Confidence thresholding (Softmax Threshold)
Self-Adaptive Training (SAT)
Deep Gambler, SelectiveNet
Risk-coverage tradeoffs

Bayesian Deep Learning

MC Dropout: Uncertainty via dropout at test time
Deep Ensembles: Train multiple models for robust predictions
SWAG: Stochastic Weight Averaging - Gaussian
Laplace Approximation: Gaussian posterior around MAP estimate
Variational Inference: Bayes by Backprop
Uncertainty decomposition: Separate epistemic & aleatoric uncertainty

Distribution Shift Detection

Statistical tests: MMD, Energy distance, Kolmogorov-Smirnov
Classifier-based: Black-Box Shift Detection (BBSD)
Label shift: Detect and correct label distribution changes
Importance weighting: Covariate shift adaptation

LLM Uncertainty

Token-level: Entropy, confidence, perplexity, surprisal
Sequence-level: Sequence probability, average log-prob
Sampling-based: Self-consistency, semantic entropy, predictive entropy
Generation methods: Beam search uncertainty, nucleus sampling, contrastive decoding

Active Learning

Acquisition functions: Entropy, BALD, margin, variance ratio
Query strategies: Uncertainty sampling, diversity sampling, Core-Set, BADGE
Batch selection: BatchBALD for efficient batch queries
Committee methods: Query by Committee (QBC)

Data & Utilities

Built-in datasets (MNIST, CIFAR-10/100, SVHN)
OOD benchmark datasets
Visualization utilities
Common architectures (ConvNet, ResNet)

🚀 Installation

From PyPI

pip install incerto

With optional extras:

pip install incerto[vision]   # + torchvision for vision datasets
pip install incerto[llm]      # + transformers, accelerate, sentence-transformers
pip install incerto[all]      # all optional dependencies

From source

git clone https://github.com/steverab/incerto.git
cd incerto
pip install -e .

📖 Quick Start

Calibration

import torch
from torch.utils.data import DataLoader
from incerto.calibration import TemperatureScaling, ece_score

# Assume you have a trained model
model = ...  # Your trained classifier
model.eval()

# Collect validation predictions for calibration
val_logits, val_labels = [], []
with torch.no_grad():
    for x, y in val_loader:
        logits = model(x)
        val_logits.append(logits)
        val_labels.append(y)

val_logits = torch.cat(val_logits)
val_labels = torch.cat(val_labels)

# Fit temperature scaling on validation set
calibrator = TemperatureScaling()
calibrator.fit(val_logits, val_labels)
print(f"Learned temperature: {calibrator.temperature.item():.4f}")

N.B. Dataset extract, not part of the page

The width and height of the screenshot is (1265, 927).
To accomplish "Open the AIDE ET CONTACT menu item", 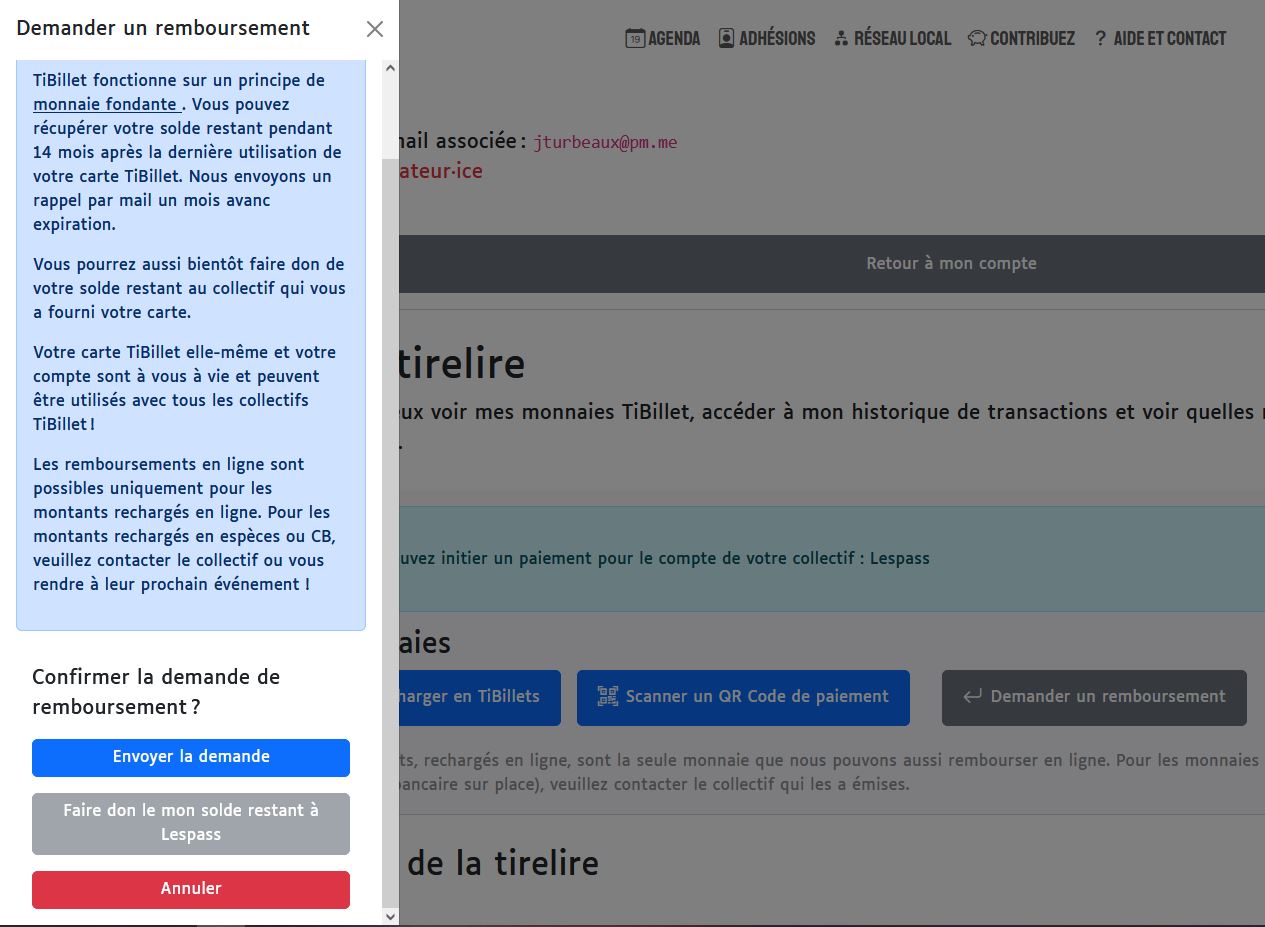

# Apply calibration to test set
test_logits, test_labels = [], []
with torch.no_grad():
    for x, y in test_loader:
        logits = model(x)
        test_logits.append(logits)
        test_labels.append(y)

test_logits = torch.cat(test_logits)
test_labels = torch.cat(test_labels)

# Get calibrated logits
calibrated_logits = calibrator(test_logits)  # Applies temperature scaling

# Measure calibration improvement
ece_before = ece_score(test_logits, test_labels, n_bins=15)
ece_after = ece_score(calibrated_logits, test_labels, n_bins=15)
print(f"ECE before: {ece_before:.4f} | ECE after: {ece_after:.4f}")

OOD Detection

import torch
from torch.utils.data import DataLoader
from incerto.ood import Energy, auroc

# Load in-distribution and OOD datasets
id_loader = DataLoader(cifar10_test, batch_size=128)
ood_loader = DataLoader(svhn_test, batch_size=128)

# Create Energy-based OOD detector
detector = Energy(model, temperature=1.0)

# Compute scores (higher = more OOD)
id_scores = torch.cat([detector.score(x) for x, _ in id_loader])
ood_scores = torch.cat([detector.score(x) for x, _ in ood_loader])

# Evaluate detection performance — auroc takes the two score tensors directly
auc = auroc(id_scores, ood_scores)
print(f"OOD Detection AUROC: {auc:.4f}")

# Use detector with threshold
test_batch = next(iter(id_loader))[0]
predictions = detector.predict(test_batch, threshold=-10.0)
print(f"Detected {predictions.sum()} OOD samples")

Conformal Prediction

import torch
from torch.utils.data import DataLoader
from incerto.conformal import aps

# Calibrate conformal predictor (typically on held-out calibration set)
alpha = 0.1  # Miscoverage rate (1 - alpha = 90% coverage)
predictor = aps(model, calib_loader, alpha=alpha)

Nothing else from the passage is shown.